## WORK REQUEST
Scan the listing below for the word "Given" and copy every line that has it.

--- DATA FOR REVIEW Enclosed Below ---

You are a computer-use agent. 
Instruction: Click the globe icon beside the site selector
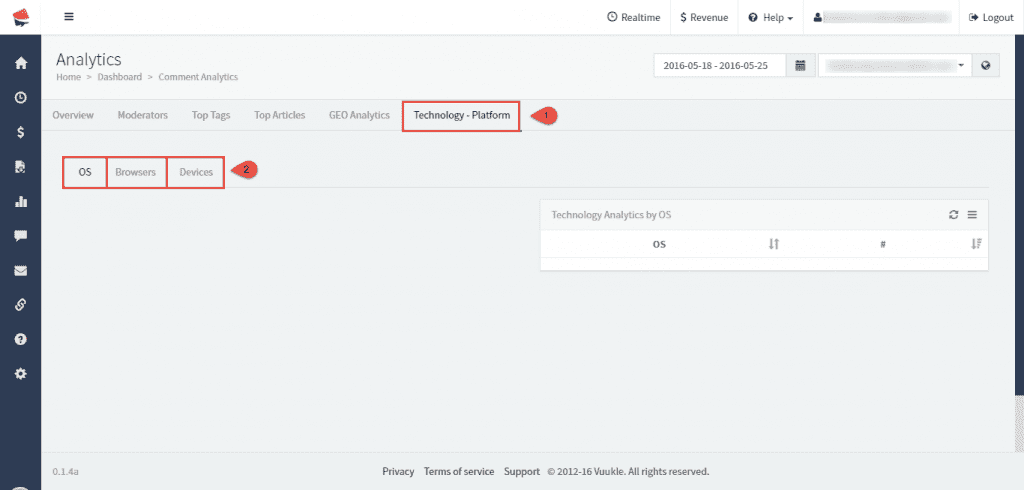point(986,65)
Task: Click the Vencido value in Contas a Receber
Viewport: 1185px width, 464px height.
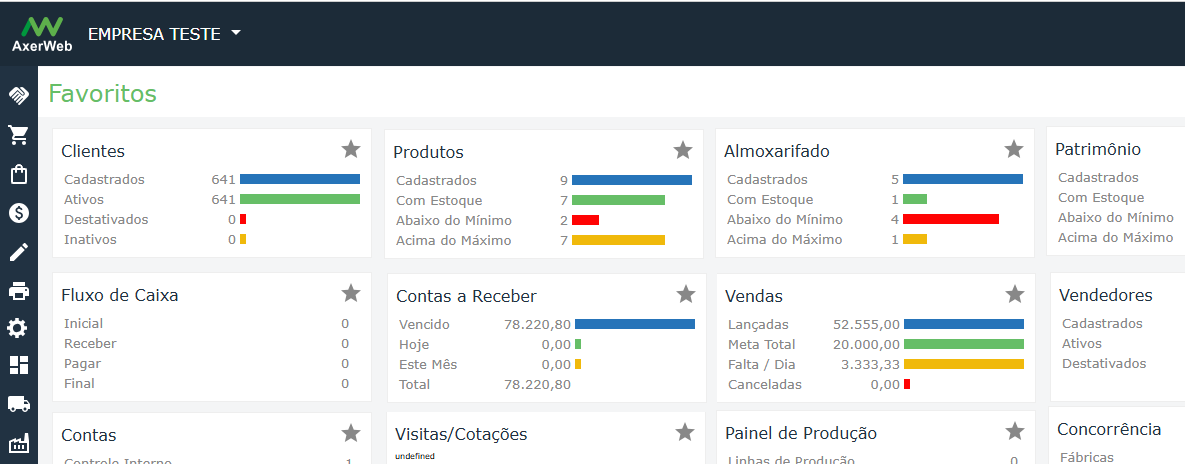Action: [537, 324]
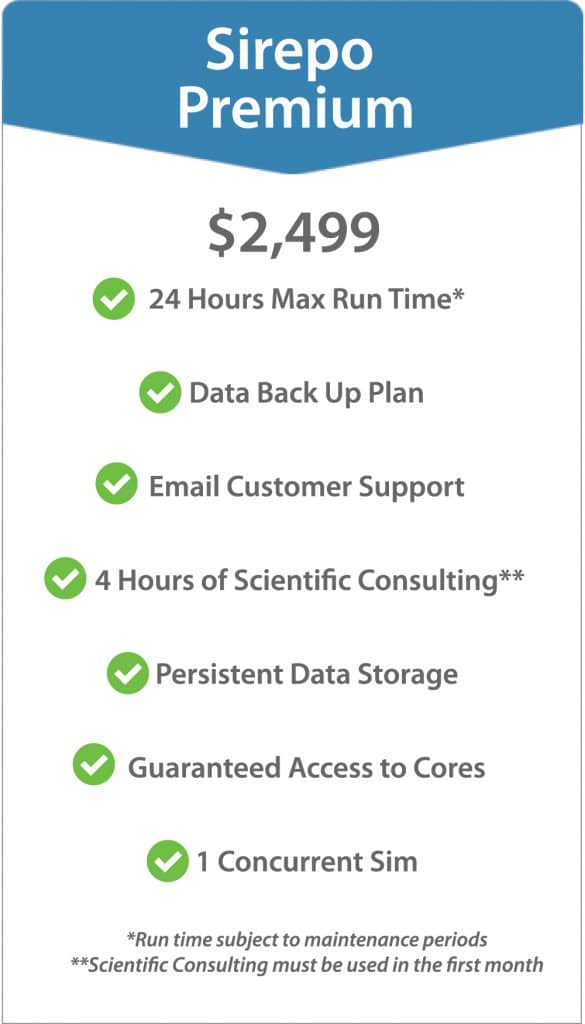Click the green checkmark beside 24 Hours Max Run Time
The width and height of the screenshot is (585, 1024).
(114, 298)
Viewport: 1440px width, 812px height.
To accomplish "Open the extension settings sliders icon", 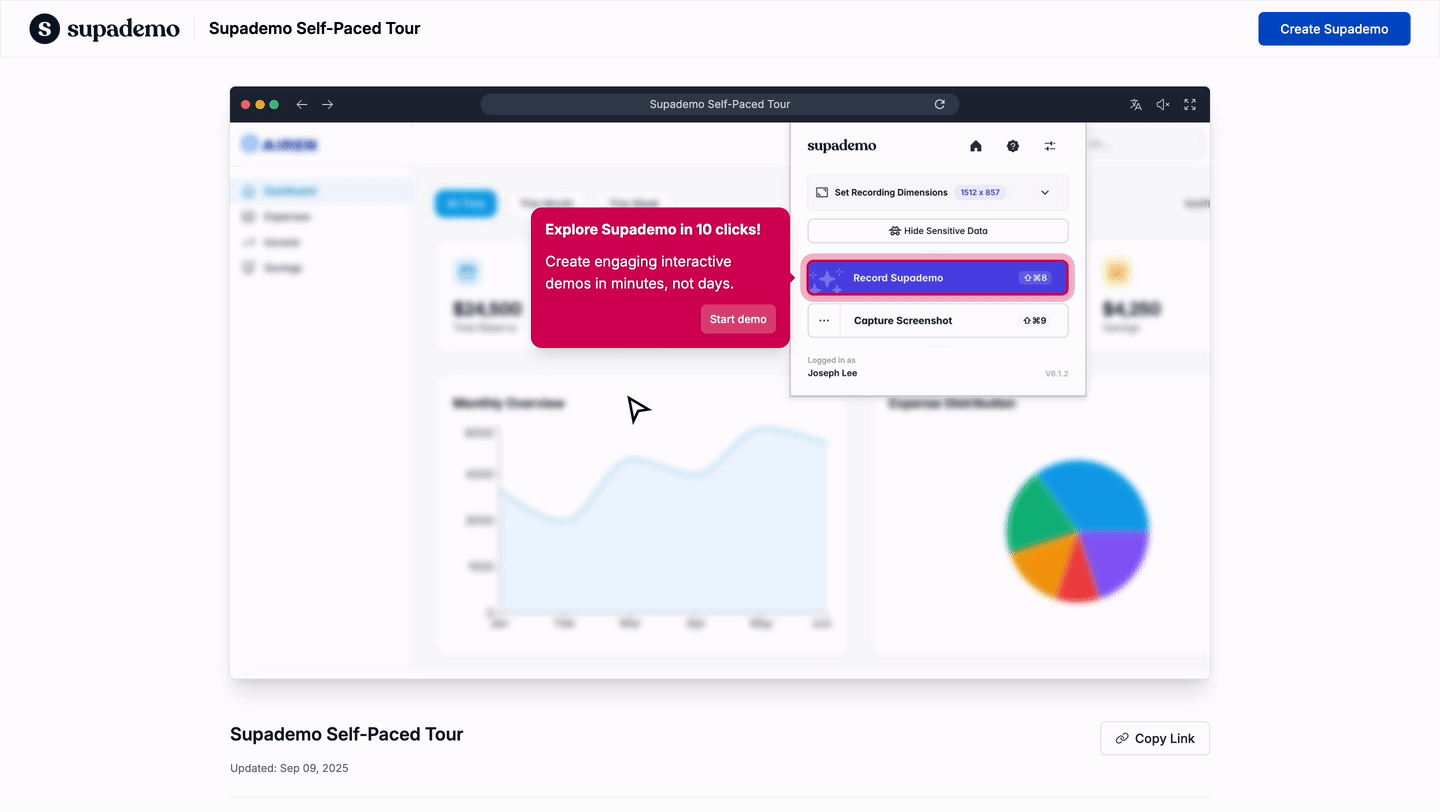I will pos(1050,146).
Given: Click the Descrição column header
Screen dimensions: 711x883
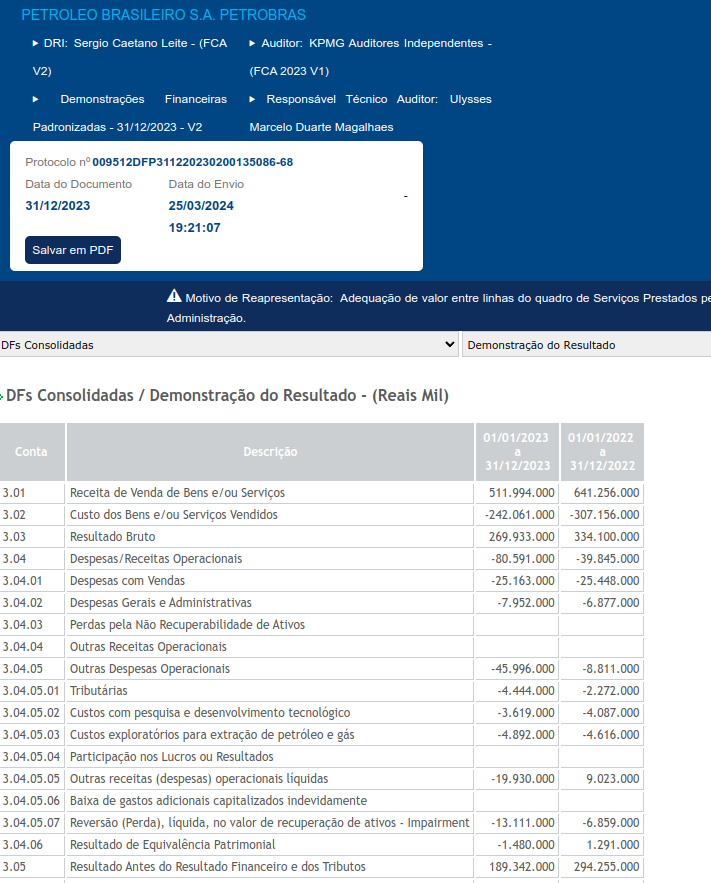Looking at the screenshot, I should (x=270, y=452).
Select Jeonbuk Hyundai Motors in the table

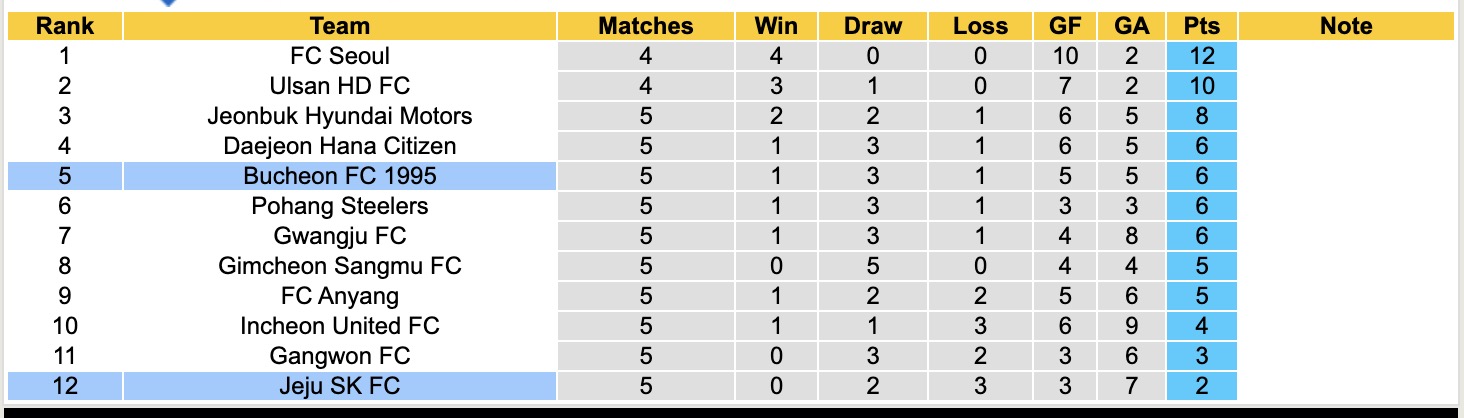pos(340,116)
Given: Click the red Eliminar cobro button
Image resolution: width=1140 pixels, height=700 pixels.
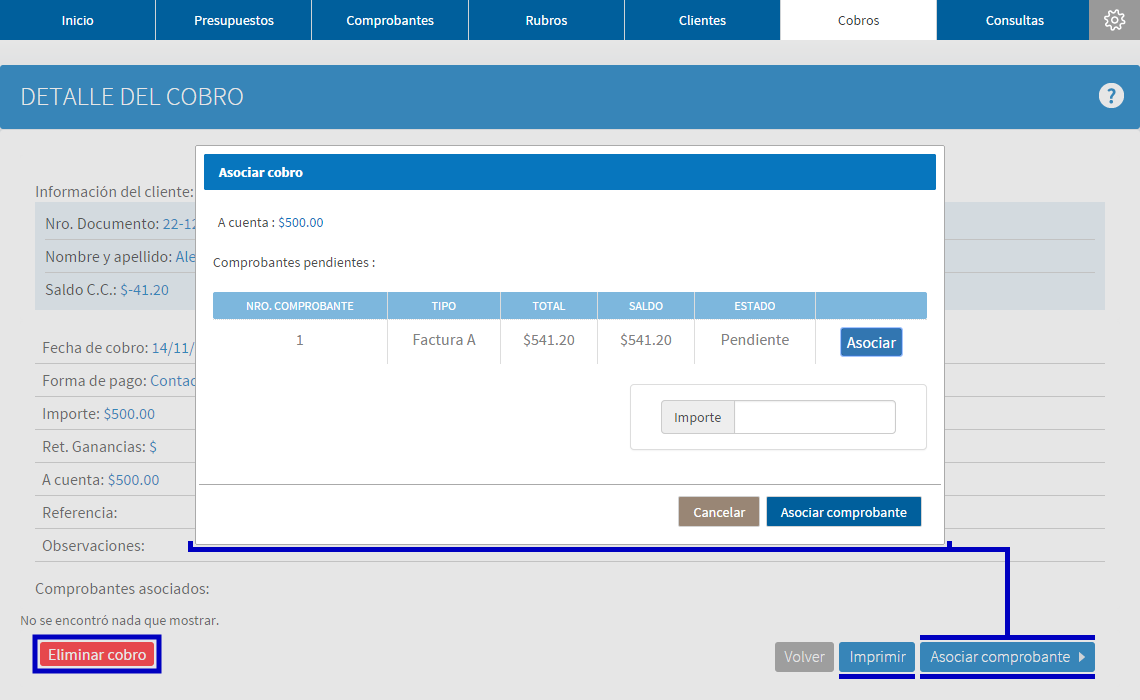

--- End of Enclosed DATA FOR REVIEW ---

## RESPONSE TO THE EXERCISE
Given: Click the Descrição column header
Given: Click the red Eliminar cobro button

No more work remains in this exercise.